▶ **Text passage**:
▼▼▼
Introduction and Objectives
In this scientific article, the authors investigate the training of small transformers to learn arithmetic operations and elementary mathematical functions. They explore different aspects of the training data and evaluate the effects on accuracy and sample complexity.
Optimizing Training Data for Learning Arithmetic
The authors find that traditional training data is not optimal for learning arithmetic. They propose using detailed, instructive data with intermediate steps or reversing the output to improve performance. These modifications improve the sample complexity for addition, subtraction, multiplication, sine, and square root tasks.
The authors also explore the impact of few-shot prompting, pretraining, and model scale. Few-shot prompting enhances performance, especially for multiplication and square root tasks. Pretraining a model improves accuracy compared to training from scratch. Larger models exhibit better performance than smaller models.
Generalization Challenges and Future Approaches
The study investigates the generalization capabilities of the trained models. The models struggle to generalize to unseen digit lengths and struggle to extrapolate to larger digit lengths beyond what they have been trained on. The authors highlight the challenges of length generalization and suggest that it may require more complex approaches.
Conclusion and Contributions
Overall, the study emphasizes the importance of high-quality, instructive data for teaching transformers arithmetic operations. The findings contribute to a better understanding of the mechanisms by which transformers acquire arithmetic capabilities and highlight areas for future research.
Reference: https://arxiv.org/abs/2307.03381
▲▲▲
▶ **Parts of the exercise**:
(1) Decide whether each statement agrees with the article on training small transformers for arithmetic, answering yes or no and quoting the words from the article that settle it: (a) few-shot prompting gives its largest gains on multiplication and square root tasks; (b) the trained models extrapolate well to digit lengths longer than those seen in training; (c) smaller models outperform larger ones.
(2) Reproduce part of the article on training small transformers for arithmetic word for word. Begin at the words "Optimizing Training Data" and stop after the words "than smaller models.".
The listing that comes next is separate material with no connection to the article.

▶ **Source material**:
▼▼▼
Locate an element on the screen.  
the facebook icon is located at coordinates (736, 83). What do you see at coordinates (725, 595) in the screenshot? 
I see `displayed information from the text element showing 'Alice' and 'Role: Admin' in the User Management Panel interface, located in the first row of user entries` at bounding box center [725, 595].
▲▲▲
▶ **Answers for each item**:
(1)
(a) Yes: "Few-shot prompting enhances performance, especially for multiplication and square root tasks."
(b) No: "struggle to extrapolate to larger digit lengths beyond what they have been trained on"
(c) No: "Larger models exhibit better performance than smaller models."

(2)
Optimizing Training Data for Learning Arithmetic
The authors find that traditional training data is not optimal for learning arithmetic. They propose using detailed, instructive data with intermediate steps or reversing the output to improve performance. These modifications improve the sample complexity for addition, subtraction, multiplication, sine, and square root tasks.
The authors also explore the impact of few-shot prompting, pretraining, and model scale. Few-shot prompting enhances performance, especially for multiplication and square root tasks. Pretraining a model improves accuracy compared to training from scratch. Larger models exhibit better performance than smaller models.